Figure 12-2. Incidence of hyperglycemia in a PICU according to risk factor
Recommendations for Glycemic Control in Critical Care and Practice in Pediatric ICUs
Relatively soon after the publication of van den Berghe’s 2001 article (arguably with little confirmatory reports), a number of prominent national and international oversight groups adopted recommendations for routine tight glycemic control. The term tight glycemic control (or TGC) was used in the van den Berghe studies to describe the patients who had blood glucose controlled in the range of 80 to 110 mg/dL (vs the “conventionally” controlled group whose BG was kept in the range of 180-200 mg/dL). By 2004, organizations such as the Institute for Healthcare Improvement, the American Diabetes Association, and the American College of Endocrinologists strongly recommended TCG for all ICU patients.33 In the 2004 guidelines of the Surviving Sepsis Campaign, the Society of Critical Care Medicine suggested using an insulin infusion to keep BG less than 150 mg/dL.34 It appears that most adult ICUs adopted some form of glycemic control (if not the true TGC approach), and hospital systems began to use glycemic control as a critical quality and compliance metric. In 2009, the NICE-SUGAR study was published, which questioned some of the prevailing notions and raised more questions regarding routine TGC. This was a multicenter study that enrolled more than 6,000 critically ill adults and randomized patients to blood glucose control of either 81 to 108 mg/dL or 180 mg/dL or less.7 In reality the average BG for each group was 107 and 142 mg/dL, with substantially overlapping ranges. This study found a small but statistically significant increase in mortality in the TGC group (27.5%) versus the conventional group (24.9%); in addition, there was a significantly higher incidence of hypoglycemia in the TGC group, 6.8% versus 0.5%, respectively. Following this study, the optimal goal for glucose control was significantly questioned, and some extended the discussion to the utility of glycemic control at all (although this certainly was not supported by the approach or findings of this study). Following the NICE-SUGAR findings and evaluation of other studies,6,7,35 the oversight committees relaxed their recommendation. The Institute for Healthcare Improvement now recommends maintaining BG less than 180 mg/dL, the American Diabetes Association and American College of Endocrinologists recommend keeping BG in the range of 140 to 180 mg/dL, and the Surviving Sepsis Campaign recommends a BG of less than 150 mg/dL if the BG is greater than 180 mg/dL in patients with shock.36,37
Throughout this time it has been unclear to what extent pediatric intensivists have adopted glycemic control measures philosophically or in practice. A 2008 survey of adult and pediatric intensivists suggested that the majority of pediatric intensivists practice glycemic control. Specifically, about 90% of pediatric intensivists said that the desired BG for their patients is less than 180 mg/dL with approximately 75% indicting the goal range between 80 and 140 mg/dL.38 Approximately 85% of pediatric intensivists consider hypoglycemia to be more dangerous than hyperglycemia. Although this suggests that glycemic control may be routine in PICUs, a more focused survey published in 2009 suggested that this is not the case.39 Specifically, in only 3 of 30 centers did physicians believe that all children with critical illness hyperglycemia should undergo glycemic control, and in two-thirds of centers physicians believed that fewer than 25% of their patients with hyperglycemia were actually managed. Fewer than 10% of centers had adopted a standard approach to manage hyperglycemia, and approximately 70% listed fear of hypoglycemia as the main barrier to initiating a routine, protocol-based approach to standard management.

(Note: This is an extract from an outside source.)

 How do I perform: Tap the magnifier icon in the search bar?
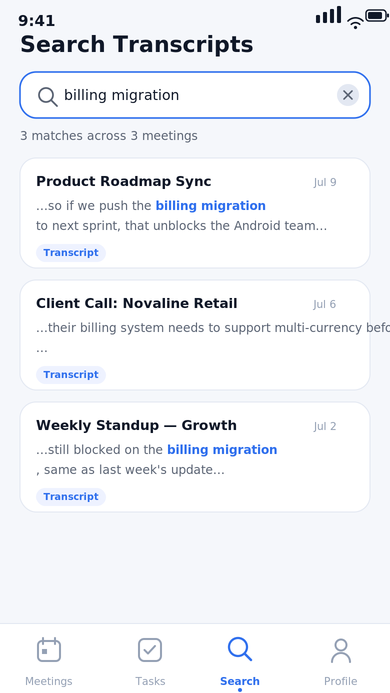(x=47, y=96)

In recent years, a number of groups have reported that pediatric-specific glycemic control protocols can be adopted that appear to be safe and to effectively manage glucose levels (Table 12-1). In 2008, experience with a physician-initiated, nurse-managed protocol was published. In this approach, patients with select “risk factors” (ie, MV, vasopressors, or CRRT) have BG checked at least every 12 hours; if there is a reading of greater than 140 mg/dL, a second BG is checked. If the second reading is confirmed greater than 140 mg/dL, the nurse automatically starts an insulin infusion and titrates it via a paper protocol. In about 70% of days in which patients received insulin therapy, all BG checks were less than 160 mg/dL, and hypoglycemia (<40 mg/dL) occurred in 4% of patients.30 This protocol is undergoing external validation and is being tested in additional PICUs via a study sponsored by the National Institute of Diabetes and Digestive and Kidney Disease (NCT01116674). Preliminary results indicate good glycemic control with approximately 5% incidence of hypoglycemia (M. Rigby, unpublished data, August 2012). In 2009, Verhoeven et al40 reported a PICU-specific protocol in which insulin was initiated when BG was greater than 145 mg/dL, and in 50 patients there were no episodes of severe hypoglycemia. Most recently, Faraon-Pogaceanu et al41 published experience with paper and electronic protocols. The initiating BG for both protocols was a reading of greater than 140 mg/dL, and BG was controlled at 90 to 119 mg/dL under the paper-based protocol and 80 to 110 mg/dL under the computerized approach. Although BG seemed reasonable with both approaches, hypoglycemia was 10% and 20%, respectively. Taken together, studies provide strong data that routine approaches to identify and control hyperglycemia can be successfully implemented in pediatric ICUs.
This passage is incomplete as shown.